# duplicated id's in the faces tree



## freez (1. Okt 2007)

Hallo

ich bekomme bei folgendem Code immer die Meldung "Client-id : deviceid is duplicated in the faces tree"


```
<h:form>
	<t:dataTable var="searchdevice" value="#{extendedSearchDevices.deviceList}"
		...
		>
		<t:column>
		...
		</t:column>
		
		<t:column>
			<h:outputLink value="#{searchdevice.webauthlink}" styleClass="datatable_col_link"  >
				<h:outputText value="WebAuthentication" styleClass="datatable_col_links_text" />
			</h:outputLink>
			<h:commandLink action="showDevice" styleClass="datatable_col_link" actionListener="#{DeviceDetail.selectDeviceID}">
				<h:outputText value="Details" styleClass="datatable_col_links_text" />
				<f:param id="deviceid" name="deviceid" value="#{searchdevice.deviceID}" />
			</h:commandLink>
			<h:commandLink action="to_confirmDeleting" actionListener="#{DeviceDetail.selectDeviceID}">
				<h:outputText value="Gerät löschen" styleClass="cellOptions" />
				<f:param name="deviceid" id="deviceid" value="#{searchdevice.deviceID}" />
			</h:commandLink>
		</t:column>
		
		<f:facet name="footer">
			<t:dataScroller id="scroll_2"
				...
			</t:dataScroller>
		
		</f:facet>
	</t:dataTable>
</h:form>
```

Ich habe schon versucht den Form Tag aussen weg zu nehmen und einzeln um jeden commandLink Tag zu setzen. Dann meckert Tomcat, das irgendwas vom dataScroller in einen form Tag muss. Und den Datascroller kann ich nicht in einen Form Tag stecken, weil er dann nicht auf die dataTable zugreifen kann.

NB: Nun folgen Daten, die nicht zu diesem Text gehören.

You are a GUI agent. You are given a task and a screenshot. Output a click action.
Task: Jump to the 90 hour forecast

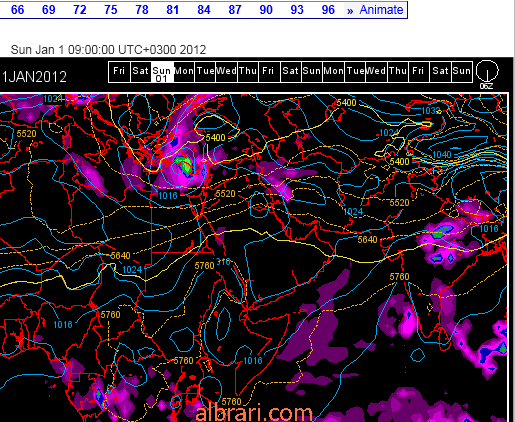[x=266, y=10]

Ich könnte natürlich verschiedene ID's beim faram verwenden. Aber dann müsste ich in dem ActionListener auf verschiedene ID's abfragen, was ich auch nicht möchte. Wie kann ich dieses Problem lösen?


----------



## freez (1. Okt 2007)

Und noch was. Wieso funktioniert denn dieser Code bezüglich der duplicated ID? In einem Form Tag sind da zwei gleiche id's in den farams:




```
<h:dataTable var="device" value="#{cell.deviceList}">
	<h:column>
		<h:panelGrid columns="1">
			<h:panelGroup>
				<h:form>
					<h:outputText value="Optionen: " styleClass="cellOptions" />
												
					<h:commandLink style="padding-right:10px;" action="to_confirmDeleting" actionListener="#{DeviceDetail.selectDeviceID}">
						<h:outputText value="löschen"  styleClass="cellOptions" />
						<f:param name="deviceid" id="deviceid" value="#{device.device1ID}" />
					</h:commandLink>
					<h:commandLink action="showDevice" styleClass="datatable_col_link" actionListener="#{DeviceDetail.selectDeviceID}">
						<h:outputText value="Details" styleClass="datatable_col_links_text" />
						<f:param id="deviceid" name="deviceid" value="#{device.device1ID}" />
					</h:commandLink>
				</h:form>
			</h:panelGroup>
		</h:panelGrid>
	</h:column>
	<h:column>
		<h:panelGrid columns="1">
			<h:panelGroup>
				<h:form>
					<h:outputText value="Optionen: " styleClass="cellOptions" />
												
					<h:commandLink style="padding-right:10px;" action="to_confirmDeleting" actionListener="#{DeviceDetail.selectDeviceID}">
						<h:outputText value="löschen"  styleClass="cellOptions" />
						<f:param name="deviceid" id="deviceid" value="#{device.device2ID}" />
					</h:commandLink>
					<h:commandLink action="showDevice" styleClass="datatable_col_link" actionListener="#{DeviceDetail.selectDeviceID}">
						<h:outputText value="Details" styleClass="datatable_col_links_text" />
						<f:param id="deviceid" name="deviceid" value="#{device.device2ID}" />
					</h:commandLink>
				</h:form>
			</h:panelGroup>
		</h:panelGrid>
	</h:column>		
</h:dataTable>
```


----------



## maki (1. Okt 2007)

> Und noch was. Wieso funktioniert denn dieser Code bezüglich der duplicated ID? In einem Form Tag sind da zwei gleiche id's in den farams:


Ich verstehe ehrlich gesagt nicht, warum 2 params überhaupt ids zuordnest, und dann noch diesselben...
aber dafür den deinen  Komponeneten gar keine zuordnest...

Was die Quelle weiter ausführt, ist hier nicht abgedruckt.